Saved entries

———

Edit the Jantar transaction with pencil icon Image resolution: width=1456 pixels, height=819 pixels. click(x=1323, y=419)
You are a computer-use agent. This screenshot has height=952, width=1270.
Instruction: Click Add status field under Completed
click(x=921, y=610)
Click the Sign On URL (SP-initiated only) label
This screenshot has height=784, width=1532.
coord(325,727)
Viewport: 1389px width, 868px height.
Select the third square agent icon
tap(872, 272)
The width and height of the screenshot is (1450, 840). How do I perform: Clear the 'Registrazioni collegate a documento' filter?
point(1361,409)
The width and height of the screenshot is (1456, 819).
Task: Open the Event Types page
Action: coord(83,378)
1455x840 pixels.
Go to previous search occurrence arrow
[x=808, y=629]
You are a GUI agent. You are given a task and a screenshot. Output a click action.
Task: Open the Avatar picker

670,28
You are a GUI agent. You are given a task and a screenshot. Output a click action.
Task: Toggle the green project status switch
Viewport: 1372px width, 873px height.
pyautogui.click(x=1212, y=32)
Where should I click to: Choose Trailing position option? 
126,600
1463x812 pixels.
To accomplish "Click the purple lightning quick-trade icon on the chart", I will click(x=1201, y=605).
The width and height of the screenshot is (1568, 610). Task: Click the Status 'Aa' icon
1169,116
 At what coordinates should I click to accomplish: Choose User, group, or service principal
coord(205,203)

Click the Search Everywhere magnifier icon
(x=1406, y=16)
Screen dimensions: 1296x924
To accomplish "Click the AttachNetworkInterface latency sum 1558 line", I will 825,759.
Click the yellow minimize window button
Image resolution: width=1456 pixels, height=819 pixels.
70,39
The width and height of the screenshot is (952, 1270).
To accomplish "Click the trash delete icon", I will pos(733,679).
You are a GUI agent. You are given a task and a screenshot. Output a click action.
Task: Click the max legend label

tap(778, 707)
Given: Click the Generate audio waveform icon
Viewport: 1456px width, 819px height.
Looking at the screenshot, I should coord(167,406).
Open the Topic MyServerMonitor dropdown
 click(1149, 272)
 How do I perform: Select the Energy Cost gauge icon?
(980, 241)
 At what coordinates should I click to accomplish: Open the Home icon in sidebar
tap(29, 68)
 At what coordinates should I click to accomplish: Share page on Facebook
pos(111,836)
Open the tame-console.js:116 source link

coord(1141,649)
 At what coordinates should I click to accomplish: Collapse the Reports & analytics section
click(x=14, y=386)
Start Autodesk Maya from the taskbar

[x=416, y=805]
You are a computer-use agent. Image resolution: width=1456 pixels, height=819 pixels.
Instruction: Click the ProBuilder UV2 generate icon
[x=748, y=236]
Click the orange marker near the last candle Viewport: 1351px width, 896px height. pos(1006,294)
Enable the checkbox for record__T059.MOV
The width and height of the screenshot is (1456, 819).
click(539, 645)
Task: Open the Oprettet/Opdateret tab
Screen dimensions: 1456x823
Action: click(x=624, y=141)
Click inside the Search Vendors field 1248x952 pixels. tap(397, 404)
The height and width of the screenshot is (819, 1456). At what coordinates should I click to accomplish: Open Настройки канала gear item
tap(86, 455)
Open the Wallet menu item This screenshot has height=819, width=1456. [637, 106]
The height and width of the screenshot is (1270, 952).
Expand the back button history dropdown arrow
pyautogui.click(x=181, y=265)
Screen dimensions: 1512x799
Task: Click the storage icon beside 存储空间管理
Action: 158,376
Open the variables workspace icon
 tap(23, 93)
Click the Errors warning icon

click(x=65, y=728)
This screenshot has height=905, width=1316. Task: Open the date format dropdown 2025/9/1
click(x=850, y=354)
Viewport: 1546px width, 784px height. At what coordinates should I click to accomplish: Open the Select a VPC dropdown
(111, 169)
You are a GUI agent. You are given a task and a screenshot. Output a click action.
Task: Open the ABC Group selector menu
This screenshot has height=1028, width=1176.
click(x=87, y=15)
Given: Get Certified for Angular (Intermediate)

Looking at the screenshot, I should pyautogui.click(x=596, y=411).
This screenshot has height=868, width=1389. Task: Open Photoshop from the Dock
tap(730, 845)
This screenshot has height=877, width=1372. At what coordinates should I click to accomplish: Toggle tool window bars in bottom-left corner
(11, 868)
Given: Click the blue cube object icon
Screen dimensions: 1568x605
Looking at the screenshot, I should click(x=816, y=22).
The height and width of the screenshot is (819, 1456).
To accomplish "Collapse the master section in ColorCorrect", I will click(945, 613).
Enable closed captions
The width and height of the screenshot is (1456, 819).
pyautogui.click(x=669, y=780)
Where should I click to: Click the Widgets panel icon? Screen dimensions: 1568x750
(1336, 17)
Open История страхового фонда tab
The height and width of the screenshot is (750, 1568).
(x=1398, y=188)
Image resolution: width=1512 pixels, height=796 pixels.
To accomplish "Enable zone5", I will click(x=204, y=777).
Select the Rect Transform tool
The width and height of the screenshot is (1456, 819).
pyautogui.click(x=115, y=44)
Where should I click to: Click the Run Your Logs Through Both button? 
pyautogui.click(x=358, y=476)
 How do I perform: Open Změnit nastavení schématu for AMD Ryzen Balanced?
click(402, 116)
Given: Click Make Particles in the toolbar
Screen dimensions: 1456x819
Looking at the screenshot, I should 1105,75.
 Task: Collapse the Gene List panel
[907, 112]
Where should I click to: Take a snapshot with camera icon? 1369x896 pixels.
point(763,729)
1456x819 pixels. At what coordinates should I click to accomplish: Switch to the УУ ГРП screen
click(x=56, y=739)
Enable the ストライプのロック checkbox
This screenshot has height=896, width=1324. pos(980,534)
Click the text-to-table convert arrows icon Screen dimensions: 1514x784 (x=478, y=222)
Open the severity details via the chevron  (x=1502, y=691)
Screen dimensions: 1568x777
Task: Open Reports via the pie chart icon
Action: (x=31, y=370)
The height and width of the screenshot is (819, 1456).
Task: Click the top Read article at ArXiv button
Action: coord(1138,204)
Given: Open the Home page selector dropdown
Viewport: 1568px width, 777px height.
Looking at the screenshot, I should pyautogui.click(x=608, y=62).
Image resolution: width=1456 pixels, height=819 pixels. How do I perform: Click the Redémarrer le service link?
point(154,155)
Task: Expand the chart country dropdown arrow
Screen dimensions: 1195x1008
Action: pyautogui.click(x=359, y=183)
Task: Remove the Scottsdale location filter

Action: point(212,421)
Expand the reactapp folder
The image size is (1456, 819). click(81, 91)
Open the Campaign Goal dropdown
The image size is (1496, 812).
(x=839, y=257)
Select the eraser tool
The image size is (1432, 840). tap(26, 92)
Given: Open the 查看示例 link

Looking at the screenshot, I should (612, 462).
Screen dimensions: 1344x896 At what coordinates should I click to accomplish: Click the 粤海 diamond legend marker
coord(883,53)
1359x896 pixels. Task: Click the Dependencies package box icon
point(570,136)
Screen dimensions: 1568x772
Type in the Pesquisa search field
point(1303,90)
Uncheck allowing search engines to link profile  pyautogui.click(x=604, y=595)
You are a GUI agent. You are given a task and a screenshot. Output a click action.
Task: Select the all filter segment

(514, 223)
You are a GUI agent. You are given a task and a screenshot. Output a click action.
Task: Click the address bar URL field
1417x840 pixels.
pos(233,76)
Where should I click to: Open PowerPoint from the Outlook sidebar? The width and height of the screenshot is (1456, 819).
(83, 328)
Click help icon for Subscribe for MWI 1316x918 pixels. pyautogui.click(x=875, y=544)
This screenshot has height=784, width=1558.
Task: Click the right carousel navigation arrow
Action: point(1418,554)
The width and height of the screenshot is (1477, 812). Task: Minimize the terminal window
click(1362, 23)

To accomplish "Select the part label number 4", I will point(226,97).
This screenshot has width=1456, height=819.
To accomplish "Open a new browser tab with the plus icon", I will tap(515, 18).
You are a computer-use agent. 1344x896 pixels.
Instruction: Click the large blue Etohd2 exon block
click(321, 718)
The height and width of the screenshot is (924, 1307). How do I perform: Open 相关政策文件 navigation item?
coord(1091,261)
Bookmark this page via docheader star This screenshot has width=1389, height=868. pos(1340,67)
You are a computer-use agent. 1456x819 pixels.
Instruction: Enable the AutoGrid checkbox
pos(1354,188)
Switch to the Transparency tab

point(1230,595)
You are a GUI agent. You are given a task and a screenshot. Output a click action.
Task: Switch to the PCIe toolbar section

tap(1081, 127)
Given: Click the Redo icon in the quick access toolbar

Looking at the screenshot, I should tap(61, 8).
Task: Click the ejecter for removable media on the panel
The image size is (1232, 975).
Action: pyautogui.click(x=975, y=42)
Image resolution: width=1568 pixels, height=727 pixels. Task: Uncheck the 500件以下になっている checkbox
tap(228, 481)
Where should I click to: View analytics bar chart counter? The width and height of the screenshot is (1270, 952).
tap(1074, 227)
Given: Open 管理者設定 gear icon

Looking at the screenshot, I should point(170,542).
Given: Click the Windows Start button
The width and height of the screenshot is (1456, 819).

———

Find the lines above with the word "computer". Copy them out.

## [Written response]
You are a computer-use agent. This screenshot has height=952, width=1270.
You are a computer-use agent. Image resolution: width=1456 pixels, height=819 pixels.
You are a computer-use agent. 1344x896 pixels.
You are a computer-use agent. 1456x819 pixels.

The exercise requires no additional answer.